This clinical phenomenon has also been reported in Nicaragua, where typical cases in infants were observed with the same epidemiological profile as in SE Asia (32). The endemicity of multiple dengue viruses in many countries implies that this clinical group should be observed frequently, but in fact, infant DHF/DSS is not widely recognized in the Americas.
Ethnicity and severe secondary dengue infections
Observations on dengue epidemiology in the Americas and in Africa suggest the possibility that the outcome of dengue infection is under host genetic control. During the DHF/DSS epidemics of 1981, 1997, and 20012 in Cuba, the hospitalization rates for blacks was consistently lower than those for whites (18, 54, 79). However, dengue infection rates of whites and blacks were the same (18). In Haiti, a country in which all four dengue viruses of the Asian genotypes are transmitted at high rates, DHF/DSS in children was predicted to occur but was not observed (80). The major DF outbreaks reported throughout the Caribbean islands over the past several decades have not been reported from Haiti, while during the same period DF was documented in visitors (81). These observations support the existence of one or more dengue resistance genes in black populations.
Why is the epidemiology of dengue in the Americas so heterogenous?
The most glaring heterogeneities in the Americas are seen between the DHF/DSS epidemics in Cuba in 1981, 1997, and 20012. Each seems to be based upon the same historical accident in 1977, when DENV-1 infected a largely susceptible population in Cuba. The population was susceptible because DENV-2 genotype V and DENV-3 genotype V viruses failed to enter Cuba during the decades of the 1950s to the 1970s. Outside Cuba, in other Caribbean islands, and in Central America and northern South America, the prevalence of antibodies to DENV-2 and -3 viruses was probably quite high. Evidence of this was demonstrated by the lower number of mutations accumulated by DENV-2 compared to DENV-4 viruses, both introduced in 1981 (82). This observation suggests that DENV-4 was transmitted at a significantly higher rate than DENV-2, the spread of which was retarded by high levels of pre-existing immunity to DENV-2. A possible explanation for why DHF/DSS did not immediately occur when DENV-2 infections spread outside Cuba is that only a small fraction of Caribbean Basin residents were monotypically immune to DENV-1. Infection with two or more dengue viruses greatly reduces the risk of DHF (57). Unfortunately, the seroepidemiological studies that might have documented this phenomenon were never conducted. Undoubtedly, infections in sequences such as DENV-1DENV-2 have occurred since the 1970s in the Americas, as evidenced by the hospitalization of children for DHF/DSS in urban areas of Central America, Venezuela, and Colombia. Severe disease accompanies secondary DENV-4 infections in SE Asia, but the precise sequences involved are not known. The relative absence of severe secondary DENV-4 disease in the Americas remains unexplained.

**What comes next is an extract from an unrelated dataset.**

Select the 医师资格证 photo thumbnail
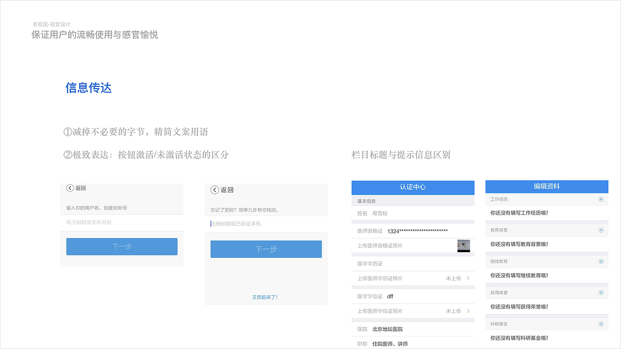Viewport: 621px width, 349px height. (x=464, y=246)
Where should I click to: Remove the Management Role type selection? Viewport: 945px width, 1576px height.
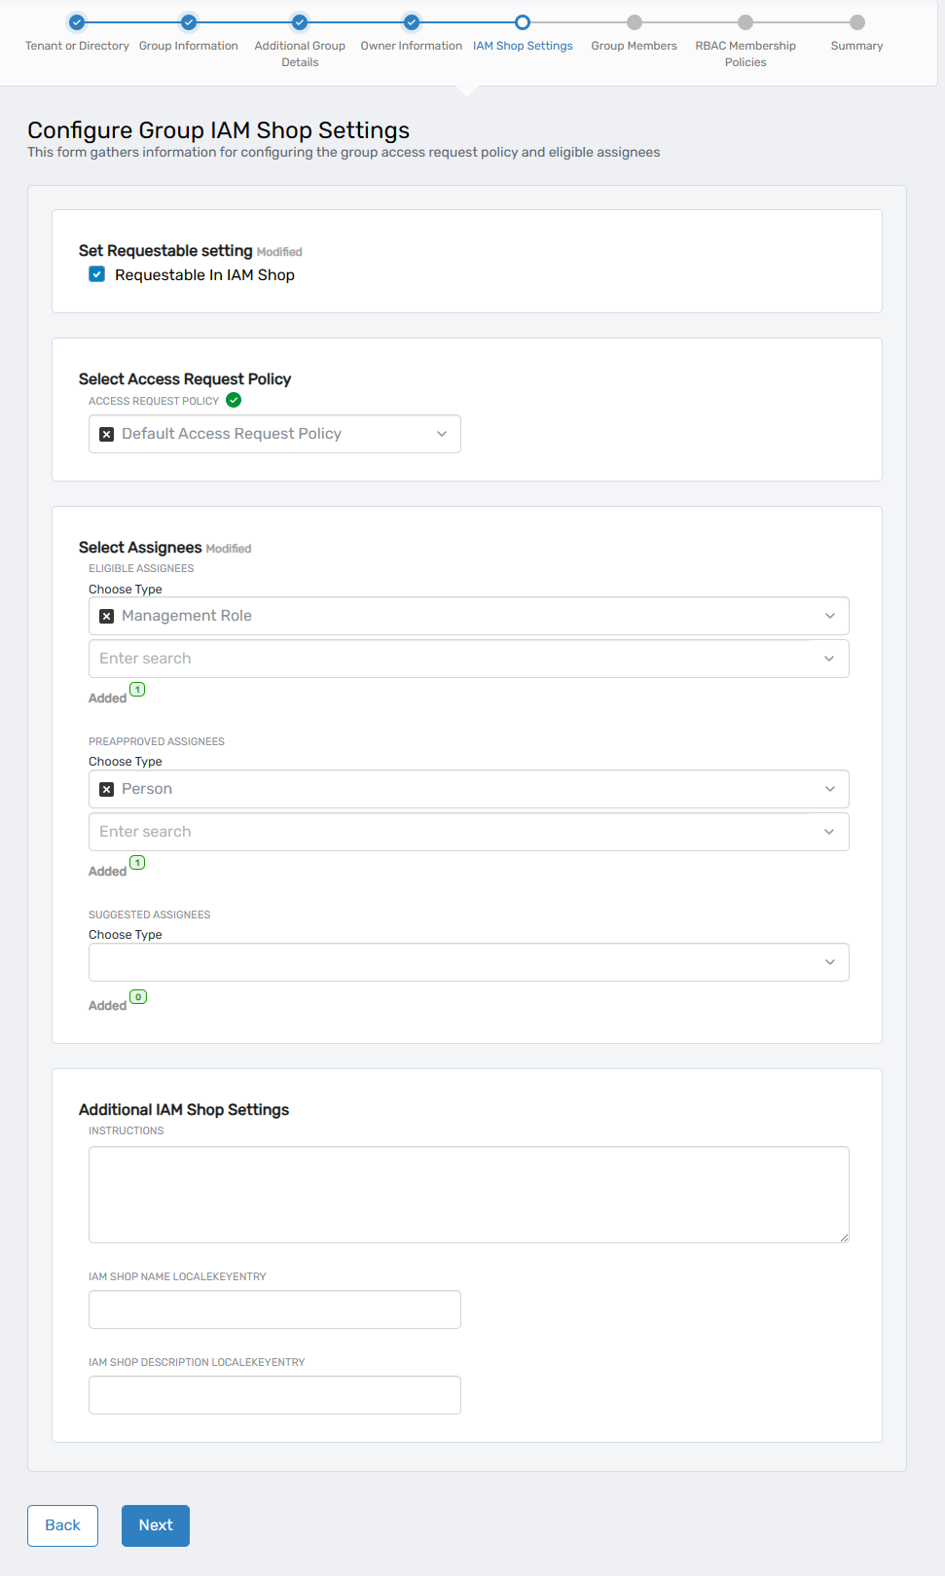pos(107,616)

Why does the predominant clinical disease expression in the Americas differ from that in Southeast Asia?
One reason for the lower rates of DHF/DSS in the Americas compared to SE Asia may be the failure of clinicians in the Americas to collect sufficient data to fulfill the requirements for the WHO case definition (83). It has been noted that patients with dengue infections may not have platelet counts below 100 000/mm3, and acute-phase hematocrit values do not always demonstrate 20% hypovolemia. A frequent problem is that convalescent hematocrit values required to estimate the degree of hemoconcentration are often not available to compare with acute-phase values. Differences in laboratory test methods and the frequency of test performance may account for many of the reported difficulties.
It is also possible that children in Central America, Venezuela, and Colombia may not experience as severe vascular permeability during secondary dengue infections as children in SE Asia. Evidence suggesting this possibility can be found in the consistently low case fatality rates in American countries reporting DHF (Table 1) (31, 33). Because severe dengue is relatively new to parents and physicians in the Americas, high case fatality rates might have been expected based upon experiences in SE Asia.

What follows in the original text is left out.